“The man remarks, ‘It looks like there will be showers today,’ as he tucks an unruly branch of privet back into the neatly trimmed hedge. This small adjustment creates a ripple effect and sets a strange yet perfect tone for the day. A rainbow appears, with its feet touching the ground beneath dark clouds resembling black vanilla. One end of the rainbow is said to be hiding under Wat’s Dyke, a linear earthwork in northern Wales, while the other end is believed to be buried under the orthopaedic hospital in Gobowen. As the sky brightens to a pale blue, the middle of the rainbow fades, but the remaining colors remain vibrant, like fragments of a vivid dream.”
The black sheep are positioned at the center of the hillfort to seek shelter from the current and future rain. They value their peaceful state on a patch of dry, warm grass and do not wish to be disturbed. However, they have now become alert and all gaze in the same direction, as if a phantom dog prowls along the fence. These sheep are descendants of the Iron Age, possessing tough mouths and keen eyes that have long shaped the hilly terrain. They are arranged in a striking contrast of black against green, a captive audience from ancient times that remains indifferent to human affairs. The birds are subdued and distant, even those hidden in the nearby hawthorn and oak bushes. Their secretive chatter is as vibrant as berries, communicated on their own unique frequency.

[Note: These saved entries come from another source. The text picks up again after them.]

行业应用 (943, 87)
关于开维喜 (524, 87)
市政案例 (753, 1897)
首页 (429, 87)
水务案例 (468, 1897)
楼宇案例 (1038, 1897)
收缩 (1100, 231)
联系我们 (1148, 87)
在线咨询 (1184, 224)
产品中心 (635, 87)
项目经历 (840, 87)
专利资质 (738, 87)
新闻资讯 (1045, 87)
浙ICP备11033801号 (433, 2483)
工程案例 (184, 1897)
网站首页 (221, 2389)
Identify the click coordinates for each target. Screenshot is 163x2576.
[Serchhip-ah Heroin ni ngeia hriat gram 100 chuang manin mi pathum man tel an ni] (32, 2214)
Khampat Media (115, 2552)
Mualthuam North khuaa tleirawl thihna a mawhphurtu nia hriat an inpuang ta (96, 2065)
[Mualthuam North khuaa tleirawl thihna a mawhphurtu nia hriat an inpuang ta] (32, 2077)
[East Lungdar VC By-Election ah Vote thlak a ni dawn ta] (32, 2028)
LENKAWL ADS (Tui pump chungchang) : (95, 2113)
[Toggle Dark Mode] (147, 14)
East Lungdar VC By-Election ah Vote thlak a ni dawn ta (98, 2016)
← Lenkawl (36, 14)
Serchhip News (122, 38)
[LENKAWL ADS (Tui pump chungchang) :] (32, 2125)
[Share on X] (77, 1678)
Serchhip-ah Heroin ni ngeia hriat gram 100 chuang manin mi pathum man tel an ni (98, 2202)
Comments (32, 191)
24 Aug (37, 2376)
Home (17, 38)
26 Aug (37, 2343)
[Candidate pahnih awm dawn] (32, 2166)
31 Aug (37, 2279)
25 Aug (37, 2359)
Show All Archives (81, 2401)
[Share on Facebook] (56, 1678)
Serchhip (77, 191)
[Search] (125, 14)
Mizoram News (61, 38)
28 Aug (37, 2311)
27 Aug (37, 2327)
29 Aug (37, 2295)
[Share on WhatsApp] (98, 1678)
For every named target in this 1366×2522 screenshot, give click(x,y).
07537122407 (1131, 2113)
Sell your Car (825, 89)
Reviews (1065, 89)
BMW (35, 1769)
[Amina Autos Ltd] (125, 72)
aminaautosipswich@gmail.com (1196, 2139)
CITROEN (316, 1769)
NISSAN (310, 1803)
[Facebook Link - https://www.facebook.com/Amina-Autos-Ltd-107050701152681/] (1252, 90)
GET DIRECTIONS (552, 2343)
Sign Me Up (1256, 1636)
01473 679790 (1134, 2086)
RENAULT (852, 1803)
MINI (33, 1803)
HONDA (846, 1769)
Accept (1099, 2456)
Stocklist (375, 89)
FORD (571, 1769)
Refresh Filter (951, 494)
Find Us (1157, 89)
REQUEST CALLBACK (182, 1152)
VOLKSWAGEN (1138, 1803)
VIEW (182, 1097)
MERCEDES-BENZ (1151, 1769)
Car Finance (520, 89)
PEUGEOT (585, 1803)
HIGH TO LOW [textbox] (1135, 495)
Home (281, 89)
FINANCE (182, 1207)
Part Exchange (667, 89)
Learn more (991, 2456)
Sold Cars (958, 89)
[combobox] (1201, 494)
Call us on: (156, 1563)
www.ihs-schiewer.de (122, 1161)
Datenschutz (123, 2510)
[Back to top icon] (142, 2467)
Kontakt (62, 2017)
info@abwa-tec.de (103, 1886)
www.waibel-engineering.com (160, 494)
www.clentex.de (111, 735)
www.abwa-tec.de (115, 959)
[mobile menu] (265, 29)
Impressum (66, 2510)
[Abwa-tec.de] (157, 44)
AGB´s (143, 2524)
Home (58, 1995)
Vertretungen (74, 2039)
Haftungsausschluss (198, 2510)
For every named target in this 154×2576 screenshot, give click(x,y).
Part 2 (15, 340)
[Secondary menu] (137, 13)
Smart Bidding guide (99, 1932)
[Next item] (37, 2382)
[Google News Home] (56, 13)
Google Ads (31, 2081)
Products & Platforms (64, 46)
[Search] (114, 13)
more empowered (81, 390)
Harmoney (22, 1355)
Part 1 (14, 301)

The distant mountains are obscured by a hazy atmosphere, with the threat of rain looming over them. Whatever exists in that place seems to be separate from our current location, untouched by the frightening realities that surround us. Even our own shadows do not seem to reach the ground here. Suddenly, a figure appears out of the thin air, gracefully landing on a fern leaf. It is a red admiral butterfly, with its dark black wings, vibrant red body, and pure white markings reminiscent of the smoke from the nearby chipboard factory in Chirk. This particular butterfly appears to be one of the last remaining of its kind this year, its wings still in perfect condition. As it settles on the frond, it seems to align itself with the earth’s magnetic north.
As it does so, the perfect mystery – of a butterfly and unseen birds and black sheep under a rainbow during a moment smoothed into a hedge – is uncannily strange and familiar at the same time. This is ecological beauty.